(Sesto Potere) – Forlì – 13 gennaio 2026 – La consigliera provinciale di Forlì-Cesena e sindaca di Forlimpopoli Milena Garavini (del Pd) commenta la notizia del provvedimento adottato dal Governo nella giornata di ieri sul dimensionamento della rete scolastica, che ha portato al commissariamento della Regione Emilia-Romagna insieme ad altre tre regioni: Sardegna e Toscana e Umbria.
Un provvedimento – afferma Garavini – adottato: “per la scelta di opporsi ai tagli imposti, che rappresenta un atto politico grave e punitivo nei confronti dei territori che difendono la scuola pubblica e la sua funzione costituzionale”.

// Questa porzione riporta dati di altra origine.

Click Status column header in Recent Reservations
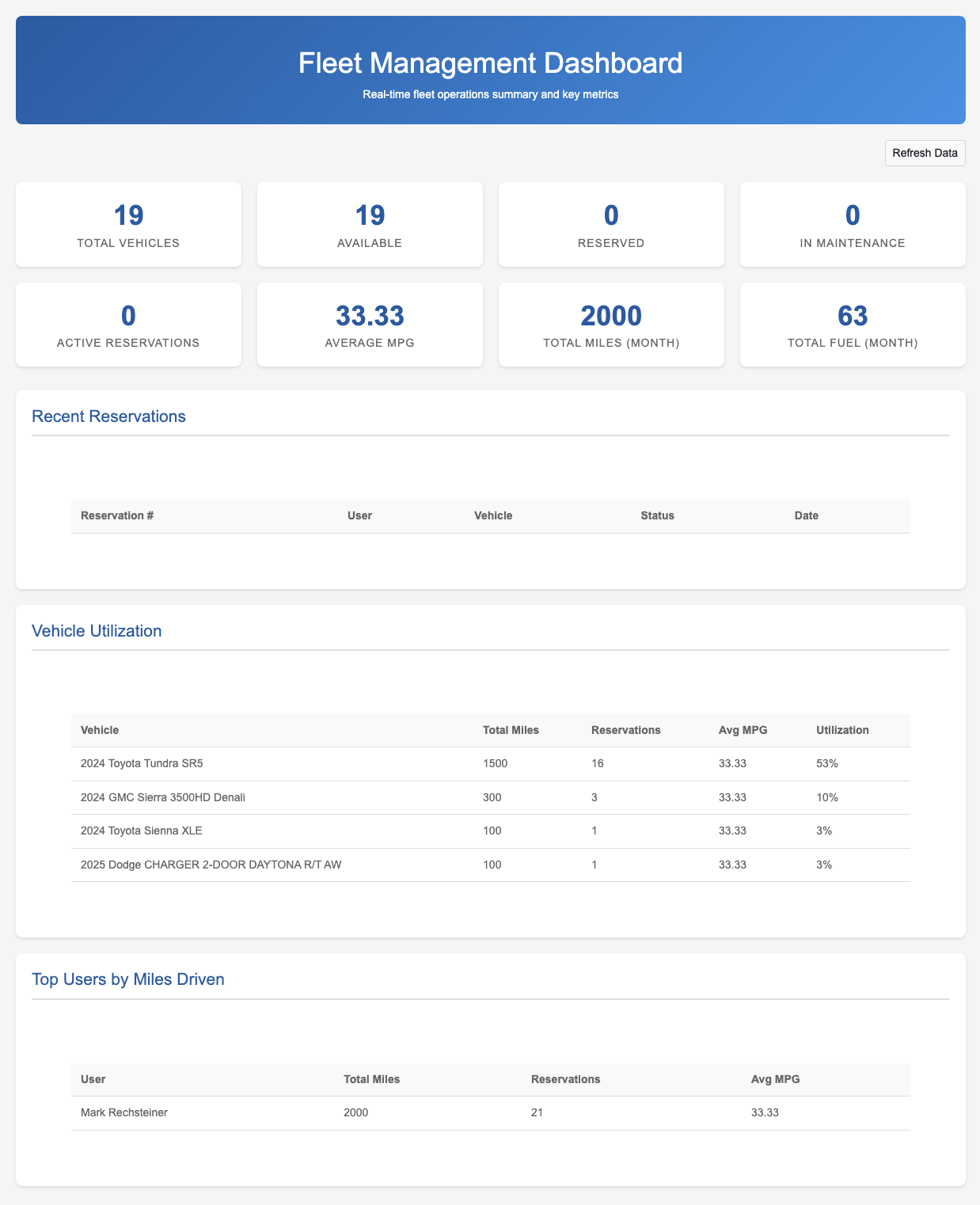point(657,515)
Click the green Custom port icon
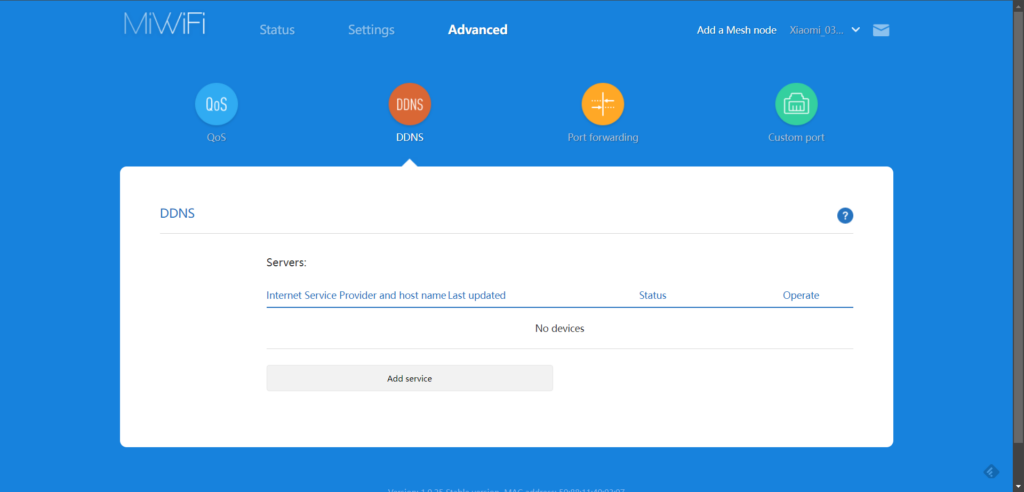 coord(796,104)
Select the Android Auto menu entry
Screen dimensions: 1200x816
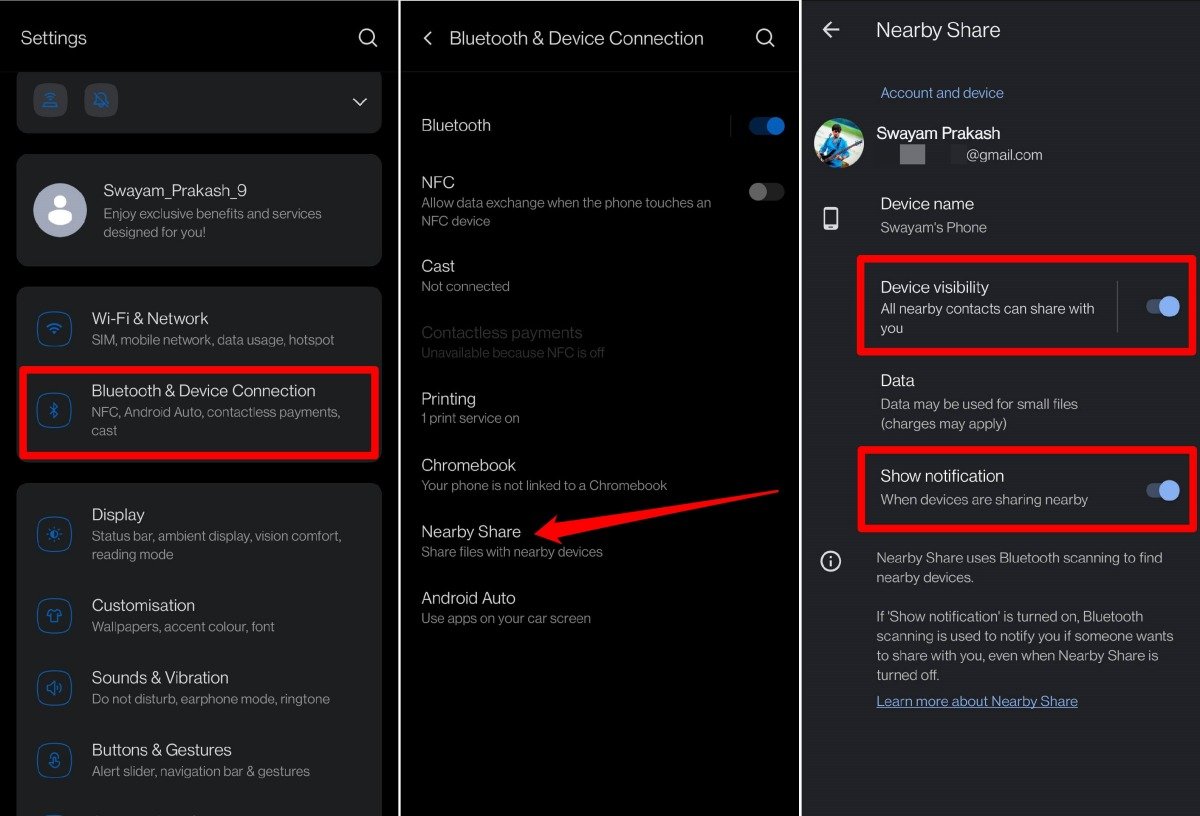point(468,598)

“Dietro la retorica della “razionalizzazione” si nasconde un’operazione che nulla ha a che vedere con il miglioramento del servizio educativo: in Emilia-Romagna il provvedimento comporta il taglio di 17 autonomie scolastiche, con la conseguente perdita di 17 dirigenti scolastici e 17 DSGA. Per la Provincia di Forlì – Cesena presumibilmente si tratta della perdita di 2 autonomie. Una scelta che scarica sui territori – e in particolare su quelli più deboli – il prezzo di una decisione tutta politica. Questo intervento colpisce ingiustamente l’Emilia – Romagna che già rispetta i parametri del Decreto Ministeriale e ha già affrontato diverse “razionalizzazioni” e rischia di penalizzare in modo particolare le scuole di collina e delle aree interne, che già oggi affrontano difficoltà strutturali legate allo spopolamento, alla complessità dei trasporti e alla carenza di servizi. In questi contesti la scuola non è un ufficio da accorpare, ma un presidio essenziale di coesione sociale, di contrasto alle disuguaglianze e di tenuta delle comunità locali”: afferma ancora Milena Garavini.

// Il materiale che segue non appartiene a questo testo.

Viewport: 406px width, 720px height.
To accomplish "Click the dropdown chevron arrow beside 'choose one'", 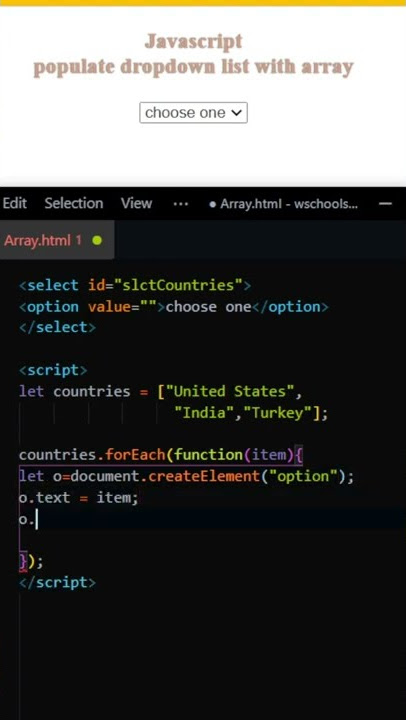I will click(237, 113).
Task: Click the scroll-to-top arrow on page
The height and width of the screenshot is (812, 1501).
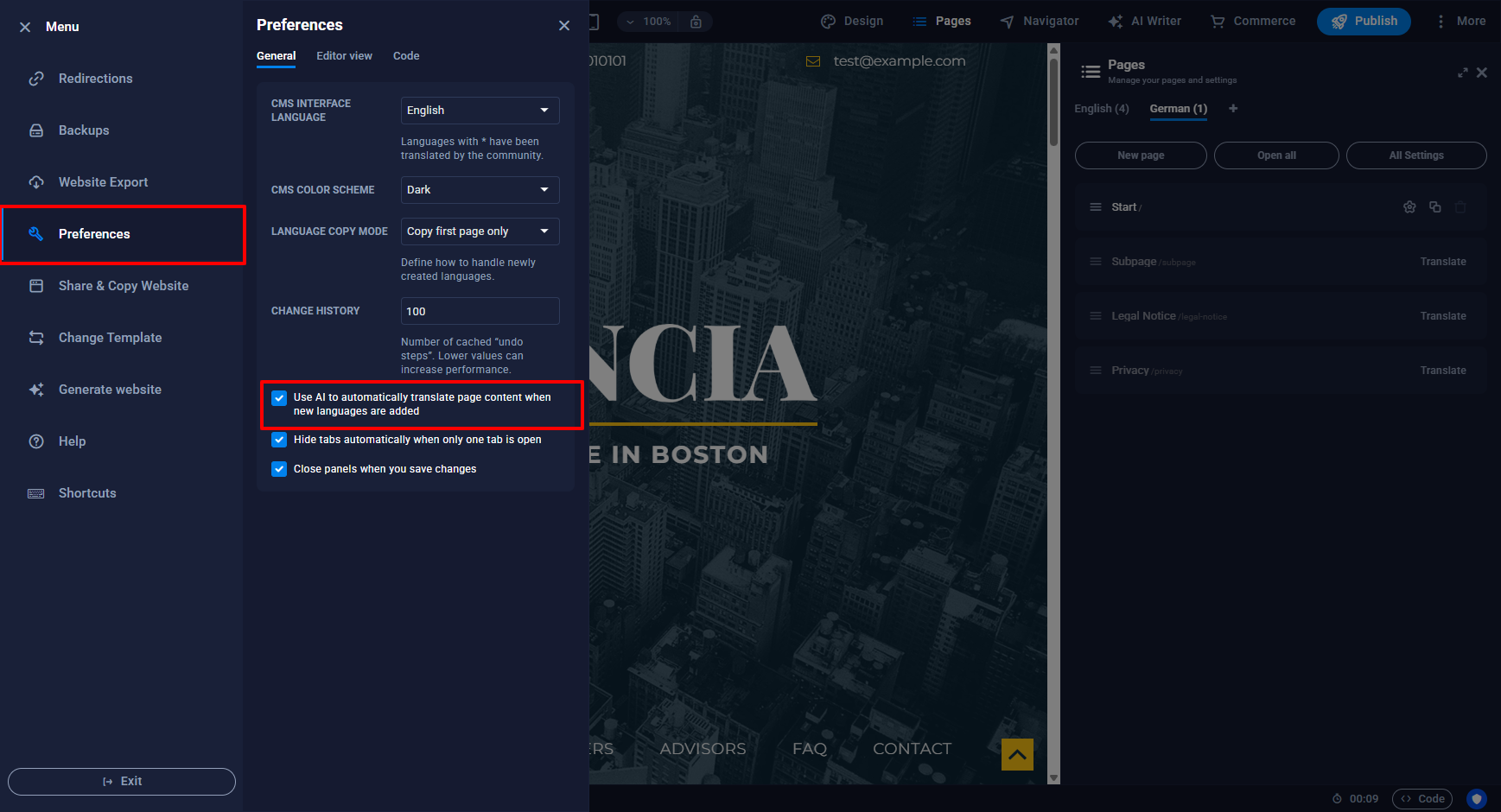Action: tap(1017, 754)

“La riduzione delle autonomie scolastiche rischia infatti di allontanare i centri decisionali dai territori, aumentando le dimensioni degli istituti e rendendo più difficile una gestione attenta ai bisogni specifici degli studenti e delle famiglie. Nelle scuole di collina questo significa meno presenza, meno ascolto e meno capacità di costruire risposte educative su misura. Siamo di fronte a una logica puramente contabile che ignora deliberatamente la realtà dei territori. La scuola non può essere governata con algoritmi e parametri astratti: è fatta di persone, di relazioni, di comunità che hanno bisogno di stabilità e riconoscimento, non di essere penalizzate perché numericamente più piccole”: aggiunge la consigliera provinciale di Forlì-Cesena e sindaca di Forlimpopoli.
“Il messaggio che arriva dal Governo – e dal Ministro Giuseppe Valditara – è chiaro e preoccupante: chi difende la scuola pubblica e prova a tutelare i territori più fragili viene commissariato e messo a tacere. Una scelta che va nella direzione opposta rispetto agli obiettivi di riequilibrio territoriale e di pari opportunità che noi difendiamo. Difendere le scuole significa difendere il diritto allo studio di tutte e tutti. Continueremo a opporci a decisioni calate dall’alto e a chiedere un confronto vero, perché senza scuole vive e autonome non c’è futuro, né per le comunità locali né per il Paese.”: conclude Milena Garavini.